%%

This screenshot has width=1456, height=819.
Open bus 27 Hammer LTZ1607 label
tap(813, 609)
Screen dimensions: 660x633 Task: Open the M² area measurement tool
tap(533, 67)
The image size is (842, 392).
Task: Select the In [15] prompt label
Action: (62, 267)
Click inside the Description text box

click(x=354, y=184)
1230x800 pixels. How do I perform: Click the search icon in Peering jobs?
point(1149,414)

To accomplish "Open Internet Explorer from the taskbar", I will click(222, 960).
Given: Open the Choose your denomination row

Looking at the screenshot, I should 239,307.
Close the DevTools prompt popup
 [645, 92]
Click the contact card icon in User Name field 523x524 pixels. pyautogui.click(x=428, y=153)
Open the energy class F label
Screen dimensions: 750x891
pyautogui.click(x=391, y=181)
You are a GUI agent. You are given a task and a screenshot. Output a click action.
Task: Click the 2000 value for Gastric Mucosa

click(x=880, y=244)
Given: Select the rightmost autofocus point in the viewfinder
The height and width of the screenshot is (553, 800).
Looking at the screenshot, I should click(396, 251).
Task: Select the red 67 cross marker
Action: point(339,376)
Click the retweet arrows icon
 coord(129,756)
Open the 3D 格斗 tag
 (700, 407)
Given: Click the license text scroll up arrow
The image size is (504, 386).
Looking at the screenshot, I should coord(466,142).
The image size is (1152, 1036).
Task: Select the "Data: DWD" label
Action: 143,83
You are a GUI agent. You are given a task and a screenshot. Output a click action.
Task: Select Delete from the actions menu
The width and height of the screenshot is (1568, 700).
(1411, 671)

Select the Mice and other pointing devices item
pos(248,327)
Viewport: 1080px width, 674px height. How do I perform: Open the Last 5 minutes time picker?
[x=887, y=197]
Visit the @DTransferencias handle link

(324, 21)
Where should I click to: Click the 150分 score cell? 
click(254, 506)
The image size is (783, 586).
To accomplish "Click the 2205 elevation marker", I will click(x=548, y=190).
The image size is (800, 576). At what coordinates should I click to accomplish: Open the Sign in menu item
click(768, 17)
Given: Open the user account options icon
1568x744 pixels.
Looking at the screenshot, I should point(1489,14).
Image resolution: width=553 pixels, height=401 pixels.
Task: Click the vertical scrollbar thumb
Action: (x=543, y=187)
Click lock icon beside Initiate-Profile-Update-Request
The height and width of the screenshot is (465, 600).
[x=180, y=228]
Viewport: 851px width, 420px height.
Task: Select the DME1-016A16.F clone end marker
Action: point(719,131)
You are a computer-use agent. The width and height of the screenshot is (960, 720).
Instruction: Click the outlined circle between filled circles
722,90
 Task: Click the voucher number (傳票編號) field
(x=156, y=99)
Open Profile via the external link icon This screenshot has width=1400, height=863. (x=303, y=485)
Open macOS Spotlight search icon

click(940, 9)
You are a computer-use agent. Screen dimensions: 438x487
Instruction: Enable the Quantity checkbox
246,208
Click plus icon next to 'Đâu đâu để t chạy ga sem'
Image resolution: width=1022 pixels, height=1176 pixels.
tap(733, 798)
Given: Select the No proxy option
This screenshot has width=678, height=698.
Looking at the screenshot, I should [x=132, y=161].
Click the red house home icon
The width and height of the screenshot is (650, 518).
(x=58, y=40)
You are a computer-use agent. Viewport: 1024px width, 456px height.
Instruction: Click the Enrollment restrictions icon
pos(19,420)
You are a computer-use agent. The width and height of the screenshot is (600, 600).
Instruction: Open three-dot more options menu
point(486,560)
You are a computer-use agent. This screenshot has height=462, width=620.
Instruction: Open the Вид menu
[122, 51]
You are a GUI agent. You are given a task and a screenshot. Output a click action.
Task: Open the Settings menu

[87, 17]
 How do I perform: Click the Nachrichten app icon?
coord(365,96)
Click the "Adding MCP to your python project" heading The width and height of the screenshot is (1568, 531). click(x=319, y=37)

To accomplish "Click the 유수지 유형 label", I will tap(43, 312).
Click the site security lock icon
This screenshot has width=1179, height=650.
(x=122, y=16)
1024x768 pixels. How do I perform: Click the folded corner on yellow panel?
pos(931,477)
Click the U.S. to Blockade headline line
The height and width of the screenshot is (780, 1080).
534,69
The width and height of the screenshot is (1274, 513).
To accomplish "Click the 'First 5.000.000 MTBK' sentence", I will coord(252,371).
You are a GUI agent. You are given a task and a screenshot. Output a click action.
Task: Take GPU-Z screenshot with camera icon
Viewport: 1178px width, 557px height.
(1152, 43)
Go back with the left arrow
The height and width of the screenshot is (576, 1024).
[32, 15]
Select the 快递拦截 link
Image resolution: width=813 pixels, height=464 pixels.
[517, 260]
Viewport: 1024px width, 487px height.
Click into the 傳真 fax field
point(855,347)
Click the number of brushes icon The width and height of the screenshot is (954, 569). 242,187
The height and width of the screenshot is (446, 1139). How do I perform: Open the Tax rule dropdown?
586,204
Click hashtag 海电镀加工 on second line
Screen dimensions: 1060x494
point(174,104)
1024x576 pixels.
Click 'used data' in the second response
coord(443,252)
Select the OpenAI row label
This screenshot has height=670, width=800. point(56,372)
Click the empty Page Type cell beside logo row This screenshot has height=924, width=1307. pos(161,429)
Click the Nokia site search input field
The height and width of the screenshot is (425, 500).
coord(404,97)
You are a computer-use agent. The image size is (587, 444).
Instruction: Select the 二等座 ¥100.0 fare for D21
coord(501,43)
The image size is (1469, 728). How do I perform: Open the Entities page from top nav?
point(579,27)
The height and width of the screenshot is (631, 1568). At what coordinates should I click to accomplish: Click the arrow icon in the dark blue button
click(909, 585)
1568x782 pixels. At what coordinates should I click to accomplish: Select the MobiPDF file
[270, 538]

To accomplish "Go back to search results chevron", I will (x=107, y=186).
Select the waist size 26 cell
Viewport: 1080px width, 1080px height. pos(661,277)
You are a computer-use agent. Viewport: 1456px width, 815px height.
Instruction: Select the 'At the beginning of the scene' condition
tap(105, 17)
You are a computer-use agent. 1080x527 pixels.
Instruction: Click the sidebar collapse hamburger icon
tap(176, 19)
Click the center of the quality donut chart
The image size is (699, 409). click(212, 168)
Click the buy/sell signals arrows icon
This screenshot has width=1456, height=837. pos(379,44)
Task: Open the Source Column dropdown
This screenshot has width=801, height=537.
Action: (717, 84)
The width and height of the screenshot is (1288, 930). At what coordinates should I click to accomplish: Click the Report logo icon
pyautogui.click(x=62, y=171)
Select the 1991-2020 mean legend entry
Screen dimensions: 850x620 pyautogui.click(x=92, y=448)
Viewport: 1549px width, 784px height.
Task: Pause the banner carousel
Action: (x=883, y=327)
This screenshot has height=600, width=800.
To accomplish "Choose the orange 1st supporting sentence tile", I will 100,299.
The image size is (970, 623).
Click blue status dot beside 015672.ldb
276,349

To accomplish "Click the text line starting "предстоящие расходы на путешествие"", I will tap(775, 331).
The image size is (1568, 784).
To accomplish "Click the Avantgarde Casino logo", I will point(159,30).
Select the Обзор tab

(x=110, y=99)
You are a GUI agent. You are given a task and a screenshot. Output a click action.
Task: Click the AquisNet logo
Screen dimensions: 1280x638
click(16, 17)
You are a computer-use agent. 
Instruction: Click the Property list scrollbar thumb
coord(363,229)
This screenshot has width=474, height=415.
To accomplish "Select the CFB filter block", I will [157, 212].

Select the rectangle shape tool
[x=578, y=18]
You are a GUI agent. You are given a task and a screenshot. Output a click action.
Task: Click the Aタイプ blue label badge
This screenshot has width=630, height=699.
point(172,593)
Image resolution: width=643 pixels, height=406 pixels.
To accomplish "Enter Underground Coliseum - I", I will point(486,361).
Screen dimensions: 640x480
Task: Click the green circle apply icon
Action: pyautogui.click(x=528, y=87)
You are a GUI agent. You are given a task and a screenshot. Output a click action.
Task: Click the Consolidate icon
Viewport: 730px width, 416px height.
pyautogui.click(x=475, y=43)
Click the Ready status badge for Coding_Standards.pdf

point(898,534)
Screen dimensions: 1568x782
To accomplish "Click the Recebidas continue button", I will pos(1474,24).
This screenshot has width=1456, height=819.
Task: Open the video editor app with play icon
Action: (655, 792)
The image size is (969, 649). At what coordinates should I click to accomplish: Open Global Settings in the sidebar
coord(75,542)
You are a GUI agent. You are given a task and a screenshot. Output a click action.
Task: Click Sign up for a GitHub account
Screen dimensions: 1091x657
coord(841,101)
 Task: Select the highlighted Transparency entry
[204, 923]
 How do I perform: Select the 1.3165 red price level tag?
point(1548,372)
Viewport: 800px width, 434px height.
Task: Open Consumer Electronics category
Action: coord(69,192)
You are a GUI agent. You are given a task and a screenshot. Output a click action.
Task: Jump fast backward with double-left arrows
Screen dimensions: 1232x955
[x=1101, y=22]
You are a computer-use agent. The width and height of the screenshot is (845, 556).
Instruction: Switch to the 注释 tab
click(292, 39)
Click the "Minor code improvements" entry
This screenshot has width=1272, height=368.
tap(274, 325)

%%

TRY IT
Where a line in the entries holds the word "account", copy that line.

THE COMPLETED TASK
Given: Open the user account options icon
Task: Click Sign up for a GitHub account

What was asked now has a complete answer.